Why John Ford Waited So Long To Bring John Wayne Into The Big Leagues
For over a decade of John Wayne's early career, the actor was considered too much of a lightweight to register as the two-fisted lead in a Western or war flick. At 6' 4", you'd think he'd be an imposing presence, but put him in front of a camera and that immaculate face would undo him every time. In his 20s, Wayne was a beautiful man. Not handsome. Beautiful. As /Film's own Jacob Hall recently noted on Twitter, Wayne was such a knockout, the ultra-sophisticated Marlene Dietrich carried on a torrid affair with him before he was a star. Look at a random picture of The Duke from the early 1930s, and he'll melt your retinas.
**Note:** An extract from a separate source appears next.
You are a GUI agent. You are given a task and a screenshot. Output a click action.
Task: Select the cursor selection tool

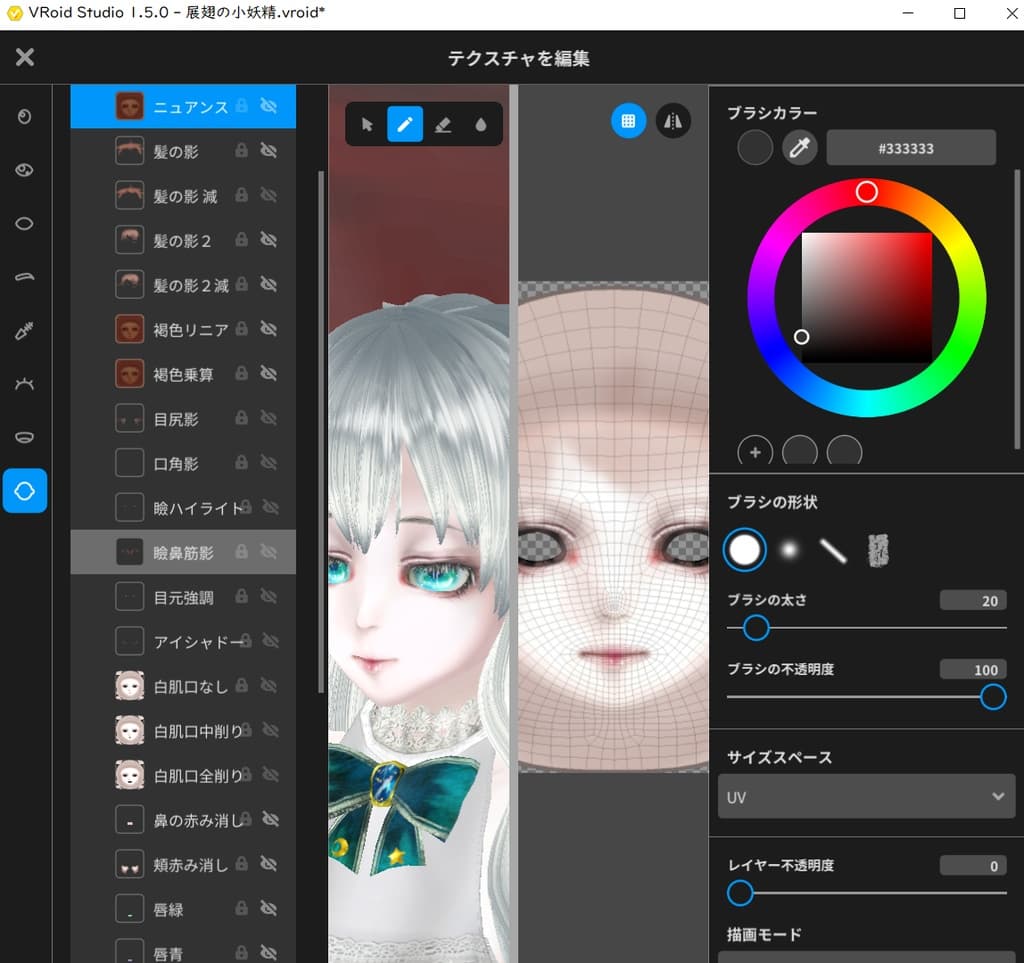[x=366, y=124]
While being too much of a hunk for Marlene Dietrich to pass up is not exactly a problem, if you're trying to launch a career as a rugged man of the West, having a sun-kissed visage won't get you cast as, say, Wyatt Earp. This is why filmmaker John Ford, who'd worked several times with Wayne in the early- to mid-1930s, held off casting him as a leading man until he was 32.
The weathering of John Wayne
Wayne's breakthrough role arrived in 1939, when he popped as the fugitive Ringo Kid in Ford's "Stagecoach." He still looks awfully young, but the creases are just beginning to show. According to Ronald L. Davis' "Duke: The Life and Image of John Wayne," when the actor's wife, Pilar, asked Ford why he took so long to make her husband a star, Ford bluntly replied, "Duke wasn't ready. He had to develop his skills as an actor... I wanted some pain written on his face to offset the innocence."
Wayne was far from weathered in 1939, but there was a darkness that hadn't been present in his previous performance. As an outlaw hellbent on avenging the murder of his father and brother, he conveys a palpable fury — that is, when he's not romancing Claire Trevor's disgraced sex worker, Dallas. He's a long way from the meek middle manager of a bank who gets utterly devoured by Barbara Stanwyck in the pre-code classic "Baby Face." He was finally ready. And because he refrained from serving his country during World War II, he subsequently turned himself into one of Hollywood's biggest stars while the likes of James Stewart and Henry Fonda were risking their lives overseas.
So while your mental image of Wayne is probably the world-weary ex-soldier Ethan Edwards in Ford's "The Searchers," keep in mind that The Duke was once deemed too pretty to play a cowboy.